On the first 'multiple choice button menu', select Interscan VirusWall for
Linux. Sorry, I can't give a direct download link, since you have to fill
out a 'registration form' on above link first.

Other than that I can second the good experience with this product on
Linux in several installations.

They usually list it for RedHat distribs only, but I used it on several
distribs. Only some tweaking of startup/installations scripts might be
required, on ancient distribs you might even need to have cp,mv,sort in
/usr/bin not /bin and similar trivialities.

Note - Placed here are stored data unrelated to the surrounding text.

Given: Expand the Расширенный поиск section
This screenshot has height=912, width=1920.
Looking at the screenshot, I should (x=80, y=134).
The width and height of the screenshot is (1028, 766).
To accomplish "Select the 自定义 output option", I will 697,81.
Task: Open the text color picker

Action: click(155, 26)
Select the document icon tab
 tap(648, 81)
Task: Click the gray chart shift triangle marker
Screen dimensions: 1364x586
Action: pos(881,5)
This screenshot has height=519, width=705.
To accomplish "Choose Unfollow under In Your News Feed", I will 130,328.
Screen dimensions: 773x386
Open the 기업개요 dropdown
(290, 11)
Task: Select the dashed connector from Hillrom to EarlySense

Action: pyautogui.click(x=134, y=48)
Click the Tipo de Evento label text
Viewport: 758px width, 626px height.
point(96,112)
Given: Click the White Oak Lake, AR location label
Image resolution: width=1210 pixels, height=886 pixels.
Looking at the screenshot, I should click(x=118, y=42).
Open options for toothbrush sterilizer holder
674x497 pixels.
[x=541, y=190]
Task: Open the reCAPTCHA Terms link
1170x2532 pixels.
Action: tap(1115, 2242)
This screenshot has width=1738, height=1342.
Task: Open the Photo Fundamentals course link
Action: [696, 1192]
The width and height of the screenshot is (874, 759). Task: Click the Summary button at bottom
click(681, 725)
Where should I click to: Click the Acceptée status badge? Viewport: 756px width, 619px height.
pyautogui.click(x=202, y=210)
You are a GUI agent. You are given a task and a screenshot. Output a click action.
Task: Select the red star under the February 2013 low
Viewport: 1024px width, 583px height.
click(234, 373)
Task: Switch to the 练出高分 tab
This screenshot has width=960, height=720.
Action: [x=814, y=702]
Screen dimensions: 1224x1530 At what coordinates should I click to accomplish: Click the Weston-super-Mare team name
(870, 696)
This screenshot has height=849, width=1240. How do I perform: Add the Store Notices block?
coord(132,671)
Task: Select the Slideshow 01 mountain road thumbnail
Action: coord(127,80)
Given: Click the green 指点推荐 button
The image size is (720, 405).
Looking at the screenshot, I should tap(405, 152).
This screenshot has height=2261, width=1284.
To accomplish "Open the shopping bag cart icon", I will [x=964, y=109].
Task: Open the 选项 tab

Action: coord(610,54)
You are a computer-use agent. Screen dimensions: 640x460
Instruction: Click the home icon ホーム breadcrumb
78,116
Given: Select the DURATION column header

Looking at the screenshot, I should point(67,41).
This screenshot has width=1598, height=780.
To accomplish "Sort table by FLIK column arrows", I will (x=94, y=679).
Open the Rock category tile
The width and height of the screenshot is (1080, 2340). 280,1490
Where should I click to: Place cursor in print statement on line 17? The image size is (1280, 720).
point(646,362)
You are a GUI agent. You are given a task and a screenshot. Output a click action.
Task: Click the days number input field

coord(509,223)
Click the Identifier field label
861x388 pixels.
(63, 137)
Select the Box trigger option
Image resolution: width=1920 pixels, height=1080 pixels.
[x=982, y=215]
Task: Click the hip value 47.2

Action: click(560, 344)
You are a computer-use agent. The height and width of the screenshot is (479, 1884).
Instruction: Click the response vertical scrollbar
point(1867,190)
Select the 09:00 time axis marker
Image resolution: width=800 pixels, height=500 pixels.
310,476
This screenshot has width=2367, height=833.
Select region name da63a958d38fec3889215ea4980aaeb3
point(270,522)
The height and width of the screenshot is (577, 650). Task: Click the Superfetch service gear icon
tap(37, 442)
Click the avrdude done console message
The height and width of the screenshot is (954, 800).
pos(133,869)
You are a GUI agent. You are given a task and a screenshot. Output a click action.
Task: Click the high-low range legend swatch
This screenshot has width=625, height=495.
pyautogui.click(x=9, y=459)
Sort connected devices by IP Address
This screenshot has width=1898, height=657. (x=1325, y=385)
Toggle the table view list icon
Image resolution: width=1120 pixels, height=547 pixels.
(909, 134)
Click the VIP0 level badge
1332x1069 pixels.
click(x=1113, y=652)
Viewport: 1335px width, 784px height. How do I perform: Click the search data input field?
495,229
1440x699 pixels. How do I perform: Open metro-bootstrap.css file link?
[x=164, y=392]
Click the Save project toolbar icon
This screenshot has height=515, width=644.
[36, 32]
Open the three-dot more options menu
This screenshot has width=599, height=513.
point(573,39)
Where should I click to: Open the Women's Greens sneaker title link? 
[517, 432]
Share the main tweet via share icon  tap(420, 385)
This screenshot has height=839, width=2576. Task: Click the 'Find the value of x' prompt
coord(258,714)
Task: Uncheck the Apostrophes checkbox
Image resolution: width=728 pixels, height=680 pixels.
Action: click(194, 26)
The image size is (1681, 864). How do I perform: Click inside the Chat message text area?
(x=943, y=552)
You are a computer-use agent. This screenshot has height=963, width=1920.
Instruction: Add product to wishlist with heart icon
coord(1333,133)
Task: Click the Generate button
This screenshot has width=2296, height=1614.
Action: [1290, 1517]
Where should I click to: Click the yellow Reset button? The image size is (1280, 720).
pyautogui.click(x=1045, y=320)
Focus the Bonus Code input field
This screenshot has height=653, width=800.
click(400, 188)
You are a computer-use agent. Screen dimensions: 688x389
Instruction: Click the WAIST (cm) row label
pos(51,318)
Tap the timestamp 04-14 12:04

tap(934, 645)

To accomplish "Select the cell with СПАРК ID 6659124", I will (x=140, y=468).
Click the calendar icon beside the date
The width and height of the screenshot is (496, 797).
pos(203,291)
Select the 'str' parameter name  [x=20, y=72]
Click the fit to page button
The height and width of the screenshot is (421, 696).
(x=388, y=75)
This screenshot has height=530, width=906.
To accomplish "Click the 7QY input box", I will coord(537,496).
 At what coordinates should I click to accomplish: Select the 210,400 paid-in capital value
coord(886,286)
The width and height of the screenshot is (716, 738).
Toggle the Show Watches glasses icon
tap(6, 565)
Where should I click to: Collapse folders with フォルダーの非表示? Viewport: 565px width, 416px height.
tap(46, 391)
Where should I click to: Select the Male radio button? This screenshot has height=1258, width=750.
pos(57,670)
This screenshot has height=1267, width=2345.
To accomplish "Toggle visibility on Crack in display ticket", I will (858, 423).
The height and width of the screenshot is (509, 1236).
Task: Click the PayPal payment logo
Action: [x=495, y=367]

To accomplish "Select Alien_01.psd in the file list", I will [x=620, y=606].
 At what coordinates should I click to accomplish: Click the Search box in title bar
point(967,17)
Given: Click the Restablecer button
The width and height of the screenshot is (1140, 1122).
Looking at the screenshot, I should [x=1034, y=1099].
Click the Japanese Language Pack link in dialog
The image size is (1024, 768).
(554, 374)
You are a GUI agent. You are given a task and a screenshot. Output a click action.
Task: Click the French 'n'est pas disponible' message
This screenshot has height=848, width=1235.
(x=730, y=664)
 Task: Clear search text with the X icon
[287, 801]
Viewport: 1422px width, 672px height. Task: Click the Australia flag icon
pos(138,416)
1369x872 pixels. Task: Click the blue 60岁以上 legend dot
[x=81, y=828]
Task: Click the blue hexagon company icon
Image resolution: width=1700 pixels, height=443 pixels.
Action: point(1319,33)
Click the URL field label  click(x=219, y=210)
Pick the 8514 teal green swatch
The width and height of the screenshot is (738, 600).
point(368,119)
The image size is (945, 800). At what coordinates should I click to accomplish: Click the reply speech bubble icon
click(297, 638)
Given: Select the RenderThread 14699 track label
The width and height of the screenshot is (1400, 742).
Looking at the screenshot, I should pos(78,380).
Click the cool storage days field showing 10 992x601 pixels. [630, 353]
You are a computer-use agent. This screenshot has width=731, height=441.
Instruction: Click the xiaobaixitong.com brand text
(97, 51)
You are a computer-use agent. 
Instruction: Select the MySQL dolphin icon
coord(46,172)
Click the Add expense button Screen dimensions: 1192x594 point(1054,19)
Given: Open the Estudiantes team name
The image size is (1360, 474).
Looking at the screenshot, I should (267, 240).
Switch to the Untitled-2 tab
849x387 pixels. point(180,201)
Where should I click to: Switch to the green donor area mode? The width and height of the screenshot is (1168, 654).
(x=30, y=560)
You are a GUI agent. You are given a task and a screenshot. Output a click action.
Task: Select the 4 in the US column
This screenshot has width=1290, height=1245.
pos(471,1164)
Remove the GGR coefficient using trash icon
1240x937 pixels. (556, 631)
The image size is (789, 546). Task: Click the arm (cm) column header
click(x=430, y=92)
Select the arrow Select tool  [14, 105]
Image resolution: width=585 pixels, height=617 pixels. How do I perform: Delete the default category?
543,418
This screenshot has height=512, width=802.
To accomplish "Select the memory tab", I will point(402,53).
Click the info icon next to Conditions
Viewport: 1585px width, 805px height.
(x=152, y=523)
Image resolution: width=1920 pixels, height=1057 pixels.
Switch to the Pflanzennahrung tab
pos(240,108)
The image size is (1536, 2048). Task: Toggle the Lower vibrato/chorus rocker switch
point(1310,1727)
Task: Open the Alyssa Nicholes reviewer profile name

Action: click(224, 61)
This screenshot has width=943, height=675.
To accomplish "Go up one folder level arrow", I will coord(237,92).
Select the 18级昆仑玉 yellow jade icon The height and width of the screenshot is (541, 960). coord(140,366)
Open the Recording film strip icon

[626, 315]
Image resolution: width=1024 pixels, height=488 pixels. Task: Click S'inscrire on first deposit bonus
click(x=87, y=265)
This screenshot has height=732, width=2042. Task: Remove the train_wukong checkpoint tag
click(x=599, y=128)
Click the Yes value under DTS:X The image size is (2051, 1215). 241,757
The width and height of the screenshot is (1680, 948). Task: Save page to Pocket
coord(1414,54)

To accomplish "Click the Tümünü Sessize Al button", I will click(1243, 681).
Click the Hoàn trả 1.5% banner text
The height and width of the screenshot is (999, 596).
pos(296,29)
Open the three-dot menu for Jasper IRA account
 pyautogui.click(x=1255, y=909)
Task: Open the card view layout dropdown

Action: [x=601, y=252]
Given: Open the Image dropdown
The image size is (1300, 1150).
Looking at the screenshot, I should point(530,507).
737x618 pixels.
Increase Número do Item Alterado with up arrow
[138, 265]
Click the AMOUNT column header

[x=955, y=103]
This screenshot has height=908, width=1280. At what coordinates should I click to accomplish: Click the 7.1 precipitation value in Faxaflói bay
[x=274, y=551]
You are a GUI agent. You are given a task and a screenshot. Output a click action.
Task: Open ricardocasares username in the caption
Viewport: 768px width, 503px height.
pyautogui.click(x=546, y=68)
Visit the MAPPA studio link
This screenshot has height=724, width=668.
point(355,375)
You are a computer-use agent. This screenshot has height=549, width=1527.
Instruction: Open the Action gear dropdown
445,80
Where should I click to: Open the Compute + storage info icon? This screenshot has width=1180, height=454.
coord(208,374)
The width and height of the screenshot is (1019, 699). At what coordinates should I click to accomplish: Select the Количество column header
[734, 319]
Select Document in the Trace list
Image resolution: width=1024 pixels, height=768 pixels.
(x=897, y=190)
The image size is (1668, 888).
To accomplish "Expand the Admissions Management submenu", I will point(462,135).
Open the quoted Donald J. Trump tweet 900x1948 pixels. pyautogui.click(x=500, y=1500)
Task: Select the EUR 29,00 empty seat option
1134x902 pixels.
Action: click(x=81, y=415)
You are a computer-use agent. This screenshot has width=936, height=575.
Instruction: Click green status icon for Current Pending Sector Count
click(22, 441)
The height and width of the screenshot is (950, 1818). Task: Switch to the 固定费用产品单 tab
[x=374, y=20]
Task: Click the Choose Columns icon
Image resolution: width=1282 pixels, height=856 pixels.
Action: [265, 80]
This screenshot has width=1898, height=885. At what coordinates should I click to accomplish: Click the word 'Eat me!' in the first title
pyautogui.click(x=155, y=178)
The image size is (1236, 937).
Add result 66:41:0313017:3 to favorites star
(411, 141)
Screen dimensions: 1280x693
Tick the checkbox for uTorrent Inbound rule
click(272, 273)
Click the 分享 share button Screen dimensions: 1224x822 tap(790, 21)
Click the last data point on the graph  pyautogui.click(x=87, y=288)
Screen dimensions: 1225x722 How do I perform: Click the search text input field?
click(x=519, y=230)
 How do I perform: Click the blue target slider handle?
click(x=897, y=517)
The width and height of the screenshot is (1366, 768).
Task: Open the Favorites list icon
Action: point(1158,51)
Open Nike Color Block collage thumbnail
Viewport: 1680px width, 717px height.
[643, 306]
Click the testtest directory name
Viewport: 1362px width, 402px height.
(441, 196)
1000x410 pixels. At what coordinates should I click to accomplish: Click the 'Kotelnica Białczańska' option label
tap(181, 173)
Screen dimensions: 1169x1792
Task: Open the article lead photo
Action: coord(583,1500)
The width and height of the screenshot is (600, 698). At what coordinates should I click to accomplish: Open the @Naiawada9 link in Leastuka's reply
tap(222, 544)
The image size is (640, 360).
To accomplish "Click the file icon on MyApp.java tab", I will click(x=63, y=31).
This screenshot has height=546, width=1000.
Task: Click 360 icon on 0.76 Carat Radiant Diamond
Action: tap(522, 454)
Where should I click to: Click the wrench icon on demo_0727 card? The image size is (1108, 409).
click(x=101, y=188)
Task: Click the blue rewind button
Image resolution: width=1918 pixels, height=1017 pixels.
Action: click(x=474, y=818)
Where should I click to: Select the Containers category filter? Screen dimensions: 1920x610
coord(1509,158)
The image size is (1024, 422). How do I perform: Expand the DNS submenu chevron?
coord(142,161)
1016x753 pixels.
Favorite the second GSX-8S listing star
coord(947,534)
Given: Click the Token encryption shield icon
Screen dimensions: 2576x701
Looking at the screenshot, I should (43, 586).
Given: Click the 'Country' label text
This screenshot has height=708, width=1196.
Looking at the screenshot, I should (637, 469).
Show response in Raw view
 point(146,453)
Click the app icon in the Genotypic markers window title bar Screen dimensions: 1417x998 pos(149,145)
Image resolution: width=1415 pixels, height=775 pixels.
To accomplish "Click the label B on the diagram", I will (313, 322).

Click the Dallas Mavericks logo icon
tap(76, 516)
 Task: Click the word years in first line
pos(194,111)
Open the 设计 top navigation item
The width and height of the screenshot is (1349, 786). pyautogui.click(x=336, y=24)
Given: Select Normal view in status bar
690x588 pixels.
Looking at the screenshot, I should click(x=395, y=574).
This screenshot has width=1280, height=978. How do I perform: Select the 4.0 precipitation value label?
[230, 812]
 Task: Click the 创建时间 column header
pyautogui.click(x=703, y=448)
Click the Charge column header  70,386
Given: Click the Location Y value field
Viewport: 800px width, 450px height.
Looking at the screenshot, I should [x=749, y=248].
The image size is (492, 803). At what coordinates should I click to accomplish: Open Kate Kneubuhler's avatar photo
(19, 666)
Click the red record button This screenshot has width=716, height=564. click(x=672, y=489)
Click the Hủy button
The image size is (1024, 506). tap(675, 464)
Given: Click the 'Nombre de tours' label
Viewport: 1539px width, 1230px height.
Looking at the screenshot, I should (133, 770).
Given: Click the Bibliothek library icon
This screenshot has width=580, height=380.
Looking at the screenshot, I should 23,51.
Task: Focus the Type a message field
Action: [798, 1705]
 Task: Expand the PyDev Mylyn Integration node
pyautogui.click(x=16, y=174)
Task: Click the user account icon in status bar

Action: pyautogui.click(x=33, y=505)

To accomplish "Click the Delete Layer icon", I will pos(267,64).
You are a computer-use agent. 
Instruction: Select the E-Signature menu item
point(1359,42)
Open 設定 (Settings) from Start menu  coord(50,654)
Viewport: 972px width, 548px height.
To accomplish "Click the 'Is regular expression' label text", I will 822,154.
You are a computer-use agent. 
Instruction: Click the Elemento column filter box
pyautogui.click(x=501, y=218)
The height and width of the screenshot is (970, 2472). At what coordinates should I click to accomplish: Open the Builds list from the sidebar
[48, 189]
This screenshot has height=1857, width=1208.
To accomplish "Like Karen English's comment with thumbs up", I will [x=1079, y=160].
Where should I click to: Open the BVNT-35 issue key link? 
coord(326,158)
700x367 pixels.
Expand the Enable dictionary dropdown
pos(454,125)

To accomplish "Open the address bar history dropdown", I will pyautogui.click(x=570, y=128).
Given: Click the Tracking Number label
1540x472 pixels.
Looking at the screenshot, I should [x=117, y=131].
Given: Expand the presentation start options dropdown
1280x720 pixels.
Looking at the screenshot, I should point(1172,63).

Recent VirusWall installation scripts have options for several
distributions, but they don't necessarily work even for those
distributions they have been made for.

Well.. I know this doesn't sound very promising, but apart from that it
works really nicely.

Note that the evaluation copy will cease to work after 30 days and
silently! (ok, you get a few warnings by mail if you are lucky). You can
continue to surf and email but there is no more protection. You also need
to reinstall with the bought license key. It doesn't suffice to add it to
the config of the evaluation instalation. (but you can reinstall the
evaluation copy just with that key. You don't have to use the, usually
older, version they ship you on a CD.)

I never got to work the 'outbound email virus' protection though. I guess,
if it works at all, it will only work for email send from the 'proxy host
itself by /usr/lib/sendmail'. It doesn't work if you just use VirusWall as
an SMTP relay though (because all mail (even the outbound one) is relayed
back to your main SMTP server). Also the anti-relay protection of
VirusWall does not cover all SMTP-envelope attacks. You should only
understand it as an extension of the anti-relay protection of your SMTP
server.

Good luck,
Michael.

P.S.

> > Do you use this stuff in a production environment ???
Yep.

> > Any lost of performance ???

Well.. probably. You can't get security/virus protection for free. I can't
give you exact figures, but it's certainly ok for production. You just
need some CPU-power for scanning (which also unpacks compressed downloads)
and big temporary file space for Viruswall since it keeps temporary
file copies while downloading.

I recommend 1-1 trickle setting (1024 bytes trickle for 1K download) in
advanced http setup for your Joe Blow Users though, which means you get
'nearly' the actual download speed. Otherwise (default settings) Viruswall
first scans the file (and you get VERY slow download in your browser), but
once done you get the whole file at once (so the overall download time is
the same, but Joe Blow User has hit reload, phoned and yelled at you a
million of times inbetween). Of course, the downside is, in case of an
infected file, you get a large portion of it (but aborted, hence truncated
and hence typically unusable) on the client.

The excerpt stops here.